--- Task description ---
Find how many lines in this data contain the string "computer". Respond with only that number.

--- Dataset records ---
___
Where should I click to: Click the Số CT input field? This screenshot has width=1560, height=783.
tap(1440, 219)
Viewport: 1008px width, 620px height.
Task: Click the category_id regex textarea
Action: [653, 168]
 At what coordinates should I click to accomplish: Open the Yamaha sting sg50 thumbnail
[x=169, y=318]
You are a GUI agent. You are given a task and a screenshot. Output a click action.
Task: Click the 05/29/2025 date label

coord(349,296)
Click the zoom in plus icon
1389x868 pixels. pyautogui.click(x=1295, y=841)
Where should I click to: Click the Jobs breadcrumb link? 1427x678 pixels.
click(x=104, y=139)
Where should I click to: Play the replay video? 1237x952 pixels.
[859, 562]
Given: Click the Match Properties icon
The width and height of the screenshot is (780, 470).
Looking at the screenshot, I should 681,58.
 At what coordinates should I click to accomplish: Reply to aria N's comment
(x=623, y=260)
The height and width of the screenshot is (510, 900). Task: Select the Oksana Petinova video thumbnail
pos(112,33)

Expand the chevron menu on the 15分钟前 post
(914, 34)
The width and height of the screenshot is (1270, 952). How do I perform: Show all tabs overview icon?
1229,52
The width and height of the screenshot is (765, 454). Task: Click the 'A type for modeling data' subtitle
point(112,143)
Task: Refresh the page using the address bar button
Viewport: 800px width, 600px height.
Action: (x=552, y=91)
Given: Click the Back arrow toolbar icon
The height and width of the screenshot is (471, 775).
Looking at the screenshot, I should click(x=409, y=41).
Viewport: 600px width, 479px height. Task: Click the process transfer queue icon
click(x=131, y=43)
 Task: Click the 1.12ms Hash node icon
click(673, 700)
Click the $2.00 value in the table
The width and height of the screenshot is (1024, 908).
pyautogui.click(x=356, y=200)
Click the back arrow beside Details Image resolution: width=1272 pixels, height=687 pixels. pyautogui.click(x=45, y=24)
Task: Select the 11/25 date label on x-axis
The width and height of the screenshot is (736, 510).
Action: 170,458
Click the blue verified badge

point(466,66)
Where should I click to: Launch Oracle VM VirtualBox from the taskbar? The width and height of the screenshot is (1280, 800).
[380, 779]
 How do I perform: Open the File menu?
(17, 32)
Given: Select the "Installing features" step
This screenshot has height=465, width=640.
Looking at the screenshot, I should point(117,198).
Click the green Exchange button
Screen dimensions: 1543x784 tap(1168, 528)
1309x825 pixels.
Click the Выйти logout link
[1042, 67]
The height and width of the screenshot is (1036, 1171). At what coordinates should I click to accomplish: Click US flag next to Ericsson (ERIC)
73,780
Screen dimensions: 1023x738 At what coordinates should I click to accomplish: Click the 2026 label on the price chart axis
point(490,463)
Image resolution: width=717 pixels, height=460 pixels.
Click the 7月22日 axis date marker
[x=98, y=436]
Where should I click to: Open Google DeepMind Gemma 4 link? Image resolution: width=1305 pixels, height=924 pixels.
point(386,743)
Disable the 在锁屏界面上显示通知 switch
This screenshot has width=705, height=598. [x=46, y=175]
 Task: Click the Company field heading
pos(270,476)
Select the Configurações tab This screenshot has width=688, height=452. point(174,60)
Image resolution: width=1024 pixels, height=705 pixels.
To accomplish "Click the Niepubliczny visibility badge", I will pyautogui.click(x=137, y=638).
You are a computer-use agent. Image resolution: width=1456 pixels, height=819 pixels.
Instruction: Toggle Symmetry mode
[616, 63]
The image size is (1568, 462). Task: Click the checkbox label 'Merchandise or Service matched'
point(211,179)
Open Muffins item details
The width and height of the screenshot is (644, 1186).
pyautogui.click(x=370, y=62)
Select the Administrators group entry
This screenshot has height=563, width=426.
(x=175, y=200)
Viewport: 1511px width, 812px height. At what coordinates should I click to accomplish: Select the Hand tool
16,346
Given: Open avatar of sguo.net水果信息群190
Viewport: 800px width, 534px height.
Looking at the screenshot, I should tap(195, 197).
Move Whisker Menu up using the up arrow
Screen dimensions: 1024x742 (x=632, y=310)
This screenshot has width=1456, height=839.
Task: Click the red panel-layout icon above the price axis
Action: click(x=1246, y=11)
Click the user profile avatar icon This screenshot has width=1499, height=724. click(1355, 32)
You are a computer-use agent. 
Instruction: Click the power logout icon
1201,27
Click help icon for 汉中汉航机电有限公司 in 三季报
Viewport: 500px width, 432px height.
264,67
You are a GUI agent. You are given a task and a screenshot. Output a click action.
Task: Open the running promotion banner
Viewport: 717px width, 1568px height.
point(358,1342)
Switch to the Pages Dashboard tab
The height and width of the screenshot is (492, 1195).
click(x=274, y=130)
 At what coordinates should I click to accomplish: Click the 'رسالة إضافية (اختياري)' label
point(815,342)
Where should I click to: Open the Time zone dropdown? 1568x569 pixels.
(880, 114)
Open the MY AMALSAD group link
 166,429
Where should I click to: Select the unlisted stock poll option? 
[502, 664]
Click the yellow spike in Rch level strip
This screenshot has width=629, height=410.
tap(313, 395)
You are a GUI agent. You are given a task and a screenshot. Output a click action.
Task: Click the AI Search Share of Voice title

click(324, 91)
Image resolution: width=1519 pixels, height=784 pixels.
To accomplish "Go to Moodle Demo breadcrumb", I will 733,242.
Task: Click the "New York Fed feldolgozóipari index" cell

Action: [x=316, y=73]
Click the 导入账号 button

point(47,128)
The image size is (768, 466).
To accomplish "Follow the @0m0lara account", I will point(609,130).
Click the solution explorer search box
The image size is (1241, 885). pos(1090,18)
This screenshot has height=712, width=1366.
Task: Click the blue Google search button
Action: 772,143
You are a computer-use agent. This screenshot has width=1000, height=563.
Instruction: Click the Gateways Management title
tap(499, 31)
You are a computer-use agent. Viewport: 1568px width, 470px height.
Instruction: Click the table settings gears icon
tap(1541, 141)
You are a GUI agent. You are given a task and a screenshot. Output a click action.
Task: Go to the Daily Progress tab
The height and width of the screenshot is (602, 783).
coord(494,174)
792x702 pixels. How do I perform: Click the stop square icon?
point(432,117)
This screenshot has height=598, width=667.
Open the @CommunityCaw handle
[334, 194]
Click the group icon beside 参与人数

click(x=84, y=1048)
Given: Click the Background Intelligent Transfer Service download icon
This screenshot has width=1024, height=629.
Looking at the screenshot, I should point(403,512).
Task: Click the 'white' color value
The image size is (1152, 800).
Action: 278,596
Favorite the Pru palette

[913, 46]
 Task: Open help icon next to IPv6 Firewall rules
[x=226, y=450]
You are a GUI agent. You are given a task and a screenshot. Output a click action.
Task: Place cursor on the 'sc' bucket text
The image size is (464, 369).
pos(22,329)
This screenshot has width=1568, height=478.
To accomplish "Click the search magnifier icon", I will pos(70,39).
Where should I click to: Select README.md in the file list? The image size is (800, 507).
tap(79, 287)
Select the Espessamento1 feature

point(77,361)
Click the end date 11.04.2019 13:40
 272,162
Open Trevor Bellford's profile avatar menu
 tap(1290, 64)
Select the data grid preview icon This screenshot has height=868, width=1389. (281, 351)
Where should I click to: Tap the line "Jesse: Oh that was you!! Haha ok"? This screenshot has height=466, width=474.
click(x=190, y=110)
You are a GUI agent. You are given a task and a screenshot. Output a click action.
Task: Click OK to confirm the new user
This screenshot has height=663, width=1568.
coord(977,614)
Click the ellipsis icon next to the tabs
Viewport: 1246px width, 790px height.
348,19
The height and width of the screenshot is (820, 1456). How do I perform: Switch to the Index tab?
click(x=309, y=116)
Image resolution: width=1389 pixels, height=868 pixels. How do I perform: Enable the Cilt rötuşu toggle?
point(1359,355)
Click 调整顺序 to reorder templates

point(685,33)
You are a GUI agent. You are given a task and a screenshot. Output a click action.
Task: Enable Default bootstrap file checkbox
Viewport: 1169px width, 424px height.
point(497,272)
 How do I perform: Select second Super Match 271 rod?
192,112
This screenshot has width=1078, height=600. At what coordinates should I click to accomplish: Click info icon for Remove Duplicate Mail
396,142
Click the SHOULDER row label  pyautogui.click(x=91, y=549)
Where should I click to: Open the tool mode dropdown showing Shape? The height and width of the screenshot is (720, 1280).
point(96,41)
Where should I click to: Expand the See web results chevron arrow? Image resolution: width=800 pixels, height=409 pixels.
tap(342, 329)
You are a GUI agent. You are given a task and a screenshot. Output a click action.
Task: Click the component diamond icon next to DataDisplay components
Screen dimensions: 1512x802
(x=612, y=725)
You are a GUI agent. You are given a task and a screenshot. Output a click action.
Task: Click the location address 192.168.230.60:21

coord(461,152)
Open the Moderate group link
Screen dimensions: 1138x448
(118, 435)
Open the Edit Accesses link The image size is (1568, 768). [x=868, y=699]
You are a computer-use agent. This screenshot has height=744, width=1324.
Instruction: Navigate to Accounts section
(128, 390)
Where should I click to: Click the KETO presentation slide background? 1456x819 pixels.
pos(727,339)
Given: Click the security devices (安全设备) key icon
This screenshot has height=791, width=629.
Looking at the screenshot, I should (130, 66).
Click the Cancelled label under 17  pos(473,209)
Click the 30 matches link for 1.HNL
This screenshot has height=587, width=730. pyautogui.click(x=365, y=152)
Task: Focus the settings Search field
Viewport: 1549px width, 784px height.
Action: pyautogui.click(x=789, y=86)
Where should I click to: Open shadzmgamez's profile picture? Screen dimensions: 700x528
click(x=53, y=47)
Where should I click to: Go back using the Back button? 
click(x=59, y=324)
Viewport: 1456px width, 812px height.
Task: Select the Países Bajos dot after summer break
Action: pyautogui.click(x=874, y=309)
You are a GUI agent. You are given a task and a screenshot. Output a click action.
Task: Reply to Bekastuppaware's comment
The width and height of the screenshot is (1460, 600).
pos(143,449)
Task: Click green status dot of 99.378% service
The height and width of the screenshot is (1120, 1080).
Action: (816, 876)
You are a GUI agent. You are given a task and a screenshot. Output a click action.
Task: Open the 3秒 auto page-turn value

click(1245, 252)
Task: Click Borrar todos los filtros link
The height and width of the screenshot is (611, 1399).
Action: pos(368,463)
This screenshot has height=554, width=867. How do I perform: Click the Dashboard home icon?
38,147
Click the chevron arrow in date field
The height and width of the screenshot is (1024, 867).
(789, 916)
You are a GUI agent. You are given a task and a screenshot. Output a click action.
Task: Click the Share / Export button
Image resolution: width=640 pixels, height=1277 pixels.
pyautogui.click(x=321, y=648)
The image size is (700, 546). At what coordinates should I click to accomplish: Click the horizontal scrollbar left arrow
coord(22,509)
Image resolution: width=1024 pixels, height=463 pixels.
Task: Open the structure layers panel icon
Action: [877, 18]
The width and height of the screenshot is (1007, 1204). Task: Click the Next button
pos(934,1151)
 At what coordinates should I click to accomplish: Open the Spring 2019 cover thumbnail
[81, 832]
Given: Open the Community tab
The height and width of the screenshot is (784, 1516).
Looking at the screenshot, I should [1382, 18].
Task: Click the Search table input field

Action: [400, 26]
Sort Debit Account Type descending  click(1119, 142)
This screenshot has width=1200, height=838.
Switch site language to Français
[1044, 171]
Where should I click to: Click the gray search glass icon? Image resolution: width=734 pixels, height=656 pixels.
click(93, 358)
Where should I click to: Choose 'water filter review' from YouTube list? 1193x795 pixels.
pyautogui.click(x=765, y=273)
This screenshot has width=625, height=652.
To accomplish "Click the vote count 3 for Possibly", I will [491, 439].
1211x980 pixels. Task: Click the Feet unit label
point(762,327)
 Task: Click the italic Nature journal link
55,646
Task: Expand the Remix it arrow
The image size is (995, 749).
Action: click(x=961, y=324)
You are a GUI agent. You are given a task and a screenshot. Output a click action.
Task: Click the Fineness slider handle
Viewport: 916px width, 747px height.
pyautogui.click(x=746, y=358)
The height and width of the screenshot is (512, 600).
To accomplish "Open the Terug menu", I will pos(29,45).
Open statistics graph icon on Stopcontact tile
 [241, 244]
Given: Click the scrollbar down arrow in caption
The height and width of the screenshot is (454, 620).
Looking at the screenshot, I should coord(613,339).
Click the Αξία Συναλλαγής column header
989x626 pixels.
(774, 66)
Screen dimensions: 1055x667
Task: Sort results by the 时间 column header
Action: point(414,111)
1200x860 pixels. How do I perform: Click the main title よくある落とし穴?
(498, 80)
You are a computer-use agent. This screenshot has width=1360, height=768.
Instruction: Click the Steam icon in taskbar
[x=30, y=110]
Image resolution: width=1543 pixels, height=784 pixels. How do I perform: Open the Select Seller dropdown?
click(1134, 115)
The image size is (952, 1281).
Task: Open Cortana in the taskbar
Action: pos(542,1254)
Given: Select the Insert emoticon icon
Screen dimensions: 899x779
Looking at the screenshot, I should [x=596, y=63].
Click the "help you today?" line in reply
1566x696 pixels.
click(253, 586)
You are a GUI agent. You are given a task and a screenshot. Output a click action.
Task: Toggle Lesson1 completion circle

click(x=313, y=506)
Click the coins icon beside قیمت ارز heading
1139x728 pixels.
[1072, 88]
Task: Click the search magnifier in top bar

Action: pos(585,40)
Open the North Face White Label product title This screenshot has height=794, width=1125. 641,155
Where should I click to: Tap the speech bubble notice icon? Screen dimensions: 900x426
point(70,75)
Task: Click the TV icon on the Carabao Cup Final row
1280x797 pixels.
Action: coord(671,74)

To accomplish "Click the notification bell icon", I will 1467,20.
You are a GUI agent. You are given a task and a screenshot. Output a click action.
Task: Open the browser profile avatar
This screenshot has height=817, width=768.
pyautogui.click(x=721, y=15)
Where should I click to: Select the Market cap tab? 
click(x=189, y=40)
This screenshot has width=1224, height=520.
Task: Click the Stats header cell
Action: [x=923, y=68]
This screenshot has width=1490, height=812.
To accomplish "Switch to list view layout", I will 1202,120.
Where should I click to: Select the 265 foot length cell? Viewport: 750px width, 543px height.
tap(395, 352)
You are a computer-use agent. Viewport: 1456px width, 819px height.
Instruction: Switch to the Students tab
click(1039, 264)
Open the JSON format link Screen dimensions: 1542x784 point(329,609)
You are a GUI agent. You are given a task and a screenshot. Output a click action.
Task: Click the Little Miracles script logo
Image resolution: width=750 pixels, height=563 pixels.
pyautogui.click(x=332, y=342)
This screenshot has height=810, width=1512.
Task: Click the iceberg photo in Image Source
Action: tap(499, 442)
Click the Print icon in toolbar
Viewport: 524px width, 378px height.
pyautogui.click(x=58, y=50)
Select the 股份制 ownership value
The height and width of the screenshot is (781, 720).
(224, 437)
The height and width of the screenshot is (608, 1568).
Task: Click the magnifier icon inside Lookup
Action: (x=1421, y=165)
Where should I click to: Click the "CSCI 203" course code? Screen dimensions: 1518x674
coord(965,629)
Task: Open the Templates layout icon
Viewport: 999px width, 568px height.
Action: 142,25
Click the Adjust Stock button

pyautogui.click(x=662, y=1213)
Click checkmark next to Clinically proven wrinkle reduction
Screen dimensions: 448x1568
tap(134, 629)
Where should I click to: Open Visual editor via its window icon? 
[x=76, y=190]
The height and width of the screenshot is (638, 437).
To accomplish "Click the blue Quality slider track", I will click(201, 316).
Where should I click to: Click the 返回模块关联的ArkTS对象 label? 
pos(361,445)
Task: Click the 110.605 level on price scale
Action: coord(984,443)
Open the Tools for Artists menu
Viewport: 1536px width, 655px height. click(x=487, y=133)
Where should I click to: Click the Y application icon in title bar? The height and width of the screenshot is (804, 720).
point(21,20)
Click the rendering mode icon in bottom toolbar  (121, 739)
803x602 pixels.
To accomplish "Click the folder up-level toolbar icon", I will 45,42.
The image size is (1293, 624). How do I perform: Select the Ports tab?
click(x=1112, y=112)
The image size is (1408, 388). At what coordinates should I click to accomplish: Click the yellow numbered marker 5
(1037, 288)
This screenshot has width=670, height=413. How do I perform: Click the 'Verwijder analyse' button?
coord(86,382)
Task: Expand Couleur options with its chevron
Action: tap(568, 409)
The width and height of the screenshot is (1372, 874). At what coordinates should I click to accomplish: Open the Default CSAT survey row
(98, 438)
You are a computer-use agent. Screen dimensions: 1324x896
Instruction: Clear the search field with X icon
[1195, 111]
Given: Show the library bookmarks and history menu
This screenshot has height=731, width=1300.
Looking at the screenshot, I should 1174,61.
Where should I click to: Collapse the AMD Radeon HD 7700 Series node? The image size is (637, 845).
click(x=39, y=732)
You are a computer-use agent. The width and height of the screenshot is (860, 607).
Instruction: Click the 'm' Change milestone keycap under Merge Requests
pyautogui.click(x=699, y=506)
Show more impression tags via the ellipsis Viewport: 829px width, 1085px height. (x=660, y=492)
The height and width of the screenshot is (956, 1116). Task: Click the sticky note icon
___
--- Expected answer ---
9